The documentary film "In Search of My Sister" has won the award for best documentary. The critically acclaimed film, which has been screened in over a dozen countries and has been selected for international film festivals, is now available.
The film tells the moving story of American Uyghur activist Rushan Abbas, whose sister is one of the 1.8 to 3 million Uyghurs abducted by the Chinese Communist Party. She sets out on a journey to raise awareness and discover information about her missing sister's whereabouts. Rushan Abbas, a human rights activist, Christo Buschek, the 2021 Pulitzer Prize winner in International Reporting, and Jawad Mir, the director and producer of "In Search of My Sister," all attended the screening and took questions from the audience.
“My sister is now 60 years old. She is spending her BD in prison for the fourth year in a row. It's been 1350 days since she was abducted by the #CCP. Now, I fight against #UyghurGenocide at the expense of my loving sister's freedom, and my love for her drives me forward”, tweeted Rushan Abbas.

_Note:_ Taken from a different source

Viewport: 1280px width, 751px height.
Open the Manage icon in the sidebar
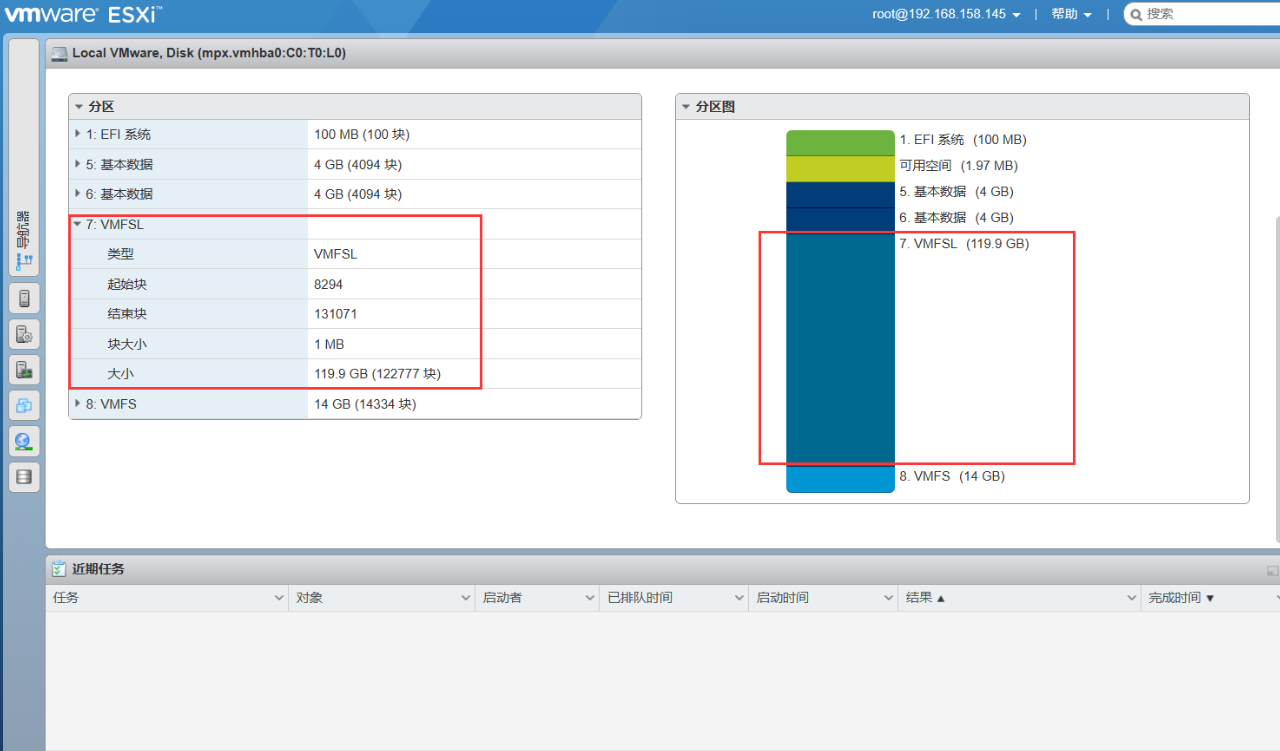coord(24,334)
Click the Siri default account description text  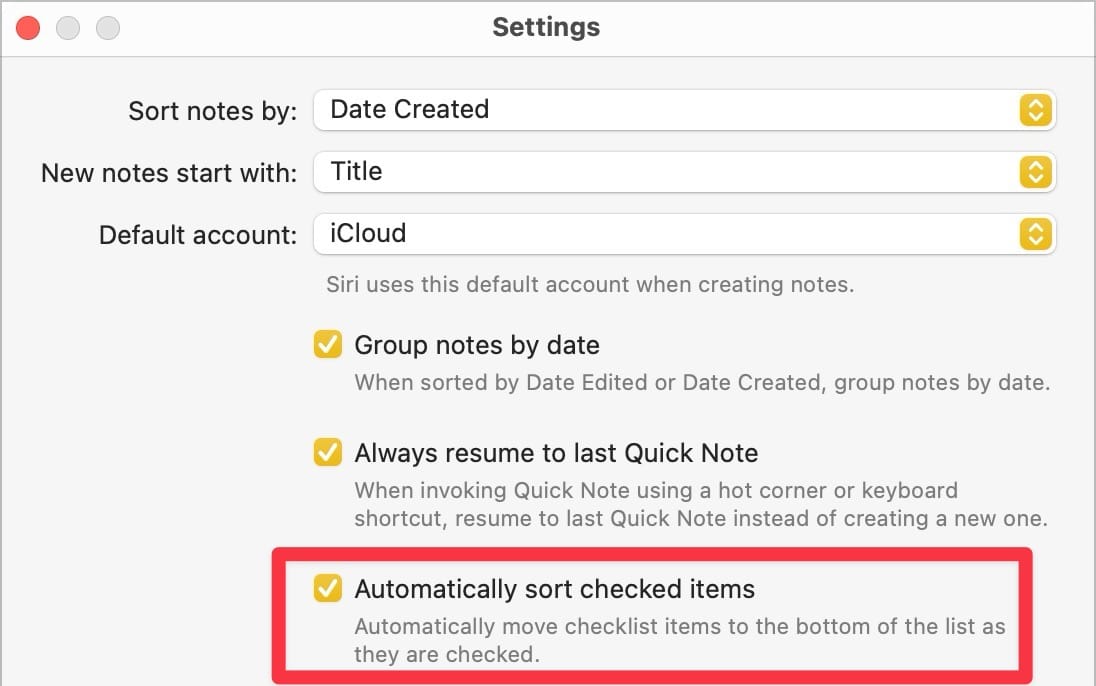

“Chinese State Media claims that the directors and producers of 'In Search of My Sister' colluded with the film's protagonist, Rushan Abbas, during production. In reality, it was an entirely independent production that also presented the CCP viewpoint”.
Rushan Abbas began her activism while still a student, when she took part in pro-democracy demonstrations at Xinjiang University in 1985 and 1988. Ms. Abbas has been an outspoken advocate for Uyghur human rights since her arrival in the United States in 1989.